WORK TO DO:
Rewrite the records from the line with "Moberg and Hadley" to the line with "click(x=146, y=63)", switching "legend entry" to "legend item" and leaving everything else unchanged. Omit the pictures from your answer.

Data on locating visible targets
--------------------------------------------------
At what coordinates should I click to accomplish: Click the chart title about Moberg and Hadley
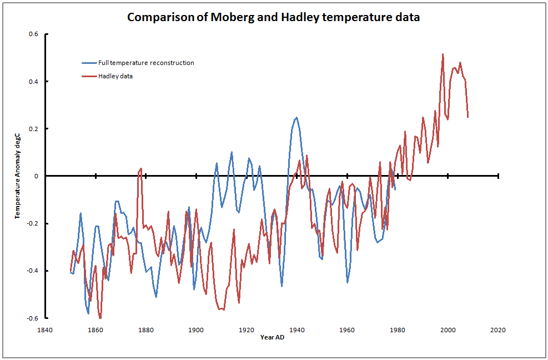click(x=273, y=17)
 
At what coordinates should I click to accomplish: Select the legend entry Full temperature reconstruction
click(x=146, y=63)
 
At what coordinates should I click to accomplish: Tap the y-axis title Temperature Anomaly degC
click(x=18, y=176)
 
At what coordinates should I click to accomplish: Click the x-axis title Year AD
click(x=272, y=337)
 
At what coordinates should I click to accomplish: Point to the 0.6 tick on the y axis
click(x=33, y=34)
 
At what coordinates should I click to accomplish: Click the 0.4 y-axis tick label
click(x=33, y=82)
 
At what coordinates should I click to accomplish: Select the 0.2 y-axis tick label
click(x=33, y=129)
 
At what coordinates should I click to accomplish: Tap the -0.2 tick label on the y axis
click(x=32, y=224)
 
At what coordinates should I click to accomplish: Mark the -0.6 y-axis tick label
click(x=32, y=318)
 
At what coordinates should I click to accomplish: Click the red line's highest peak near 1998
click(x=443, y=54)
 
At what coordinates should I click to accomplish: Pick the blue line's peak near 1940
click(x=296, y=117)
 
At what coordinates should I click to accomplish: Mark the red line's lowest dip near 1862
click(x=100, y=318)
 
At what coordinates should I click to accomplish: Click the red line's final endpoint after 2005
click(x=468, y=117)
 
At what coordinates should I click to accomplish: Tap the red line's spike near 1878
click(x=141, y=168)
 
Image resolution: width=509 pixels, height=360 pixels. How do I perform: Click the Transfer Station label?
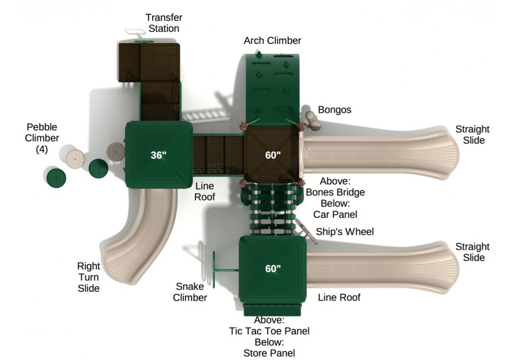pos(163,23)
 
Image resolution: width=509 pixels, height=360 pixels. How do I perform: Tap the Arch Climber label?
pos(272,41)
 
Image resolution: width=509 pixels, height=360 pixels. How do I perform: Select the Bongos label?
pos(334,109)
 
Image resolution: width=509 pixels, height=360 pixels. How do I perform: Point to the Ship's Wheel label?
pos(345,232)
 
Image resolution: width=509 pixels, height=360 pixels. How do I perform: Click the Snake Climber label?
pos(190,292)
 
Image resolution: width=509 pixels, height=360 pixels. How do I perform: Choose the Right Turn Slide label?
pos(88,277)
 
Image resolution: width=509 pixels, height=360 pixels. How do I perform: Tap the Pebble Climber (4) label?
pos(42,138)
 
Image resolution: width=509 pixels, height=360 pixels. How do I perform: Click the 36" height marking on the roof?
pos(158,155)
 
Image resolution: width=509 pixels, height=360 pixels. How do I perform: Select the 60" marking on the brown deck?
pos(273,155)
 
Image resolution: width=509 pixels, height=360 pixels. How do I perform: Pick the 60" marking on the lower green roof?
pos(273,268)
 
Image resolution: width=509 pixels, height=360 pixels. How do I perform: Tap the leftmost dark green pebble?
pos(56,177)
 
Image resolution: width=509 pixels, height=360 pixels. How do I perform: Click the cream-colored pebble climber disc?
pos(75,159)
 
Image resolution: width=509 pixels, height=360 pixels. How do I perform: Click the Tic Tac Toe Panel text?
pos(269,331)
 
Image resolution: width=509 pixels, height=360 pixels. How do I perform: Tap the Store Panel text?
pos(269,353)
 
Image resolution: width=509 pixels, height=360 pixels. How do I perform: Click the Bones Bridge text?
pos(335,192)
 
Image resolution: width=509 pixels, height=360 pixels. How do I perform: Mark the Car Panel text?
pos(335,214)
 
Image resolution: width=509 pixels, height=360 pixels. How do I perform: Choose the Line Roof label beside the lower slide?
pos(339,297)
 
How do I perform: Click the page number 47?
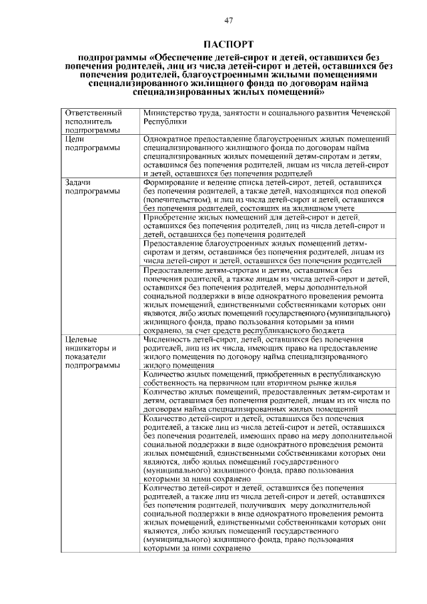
--------------------------------------------------
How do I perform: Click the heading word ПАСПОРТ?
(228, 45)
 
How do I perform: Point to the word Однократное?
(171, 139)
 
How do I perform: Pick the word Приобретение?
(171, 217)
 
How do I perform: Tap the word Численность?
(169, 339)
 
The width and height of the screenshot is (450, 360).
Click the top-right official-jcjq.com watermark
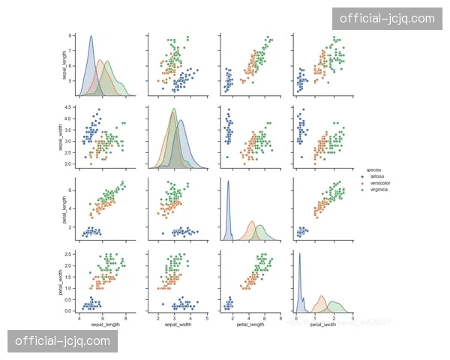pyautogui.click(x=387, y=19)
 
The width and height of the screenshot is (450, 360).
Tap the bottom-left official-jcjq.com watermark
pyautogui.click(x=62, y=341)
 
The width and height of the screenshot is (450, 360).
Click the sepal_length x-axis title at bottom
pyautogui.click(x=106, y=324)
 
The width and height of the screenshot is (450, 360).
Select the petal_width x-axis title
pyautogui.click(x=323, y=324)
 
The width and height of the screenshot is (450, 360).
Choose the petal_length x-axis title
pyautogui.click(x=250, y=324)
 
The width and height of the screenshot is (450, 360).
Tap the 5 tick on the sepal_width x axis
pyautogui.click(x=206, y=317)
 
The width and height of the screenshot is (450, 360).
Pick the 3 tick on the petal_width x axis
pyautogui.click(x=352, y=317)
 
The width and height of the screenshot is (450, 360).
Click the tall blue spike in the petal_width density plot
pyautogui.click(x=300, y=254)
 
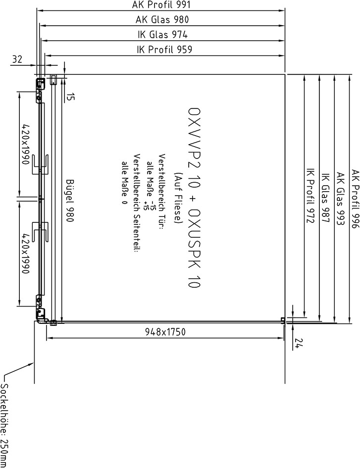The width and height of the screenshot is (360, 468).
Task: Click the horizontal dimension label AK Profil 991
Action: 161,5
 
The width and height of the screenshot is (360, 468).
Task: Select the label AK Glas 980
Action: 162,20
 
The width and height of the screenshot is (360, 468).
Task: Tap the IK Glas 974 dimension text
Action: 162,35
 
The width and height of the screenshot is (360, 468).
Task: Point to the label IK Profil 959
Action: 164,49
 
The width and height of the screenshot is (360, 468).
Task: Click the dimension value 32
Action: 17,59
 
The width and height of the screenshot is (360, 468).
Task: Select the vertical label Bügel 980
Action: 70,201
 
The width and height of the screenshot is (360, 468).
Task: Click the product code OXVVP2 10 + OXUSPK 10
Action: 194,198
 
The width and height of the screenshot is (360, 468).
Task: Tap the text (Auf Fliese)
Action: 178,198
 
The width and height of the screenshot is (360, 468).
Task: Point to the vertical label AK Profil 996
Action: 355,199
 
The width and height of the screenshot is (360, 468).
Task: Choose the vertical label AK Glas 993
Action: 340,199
--------------------------------------------------
RESPONSE TO THE TASK:
At what coordinates should I click to accomplish: Click the chart title about Moberg and Hadley
click(x=273, y=17)
 
At what coordinates should I click to accomplish: Select the legend item Full temperature reconstruction
click(x=146, y=63)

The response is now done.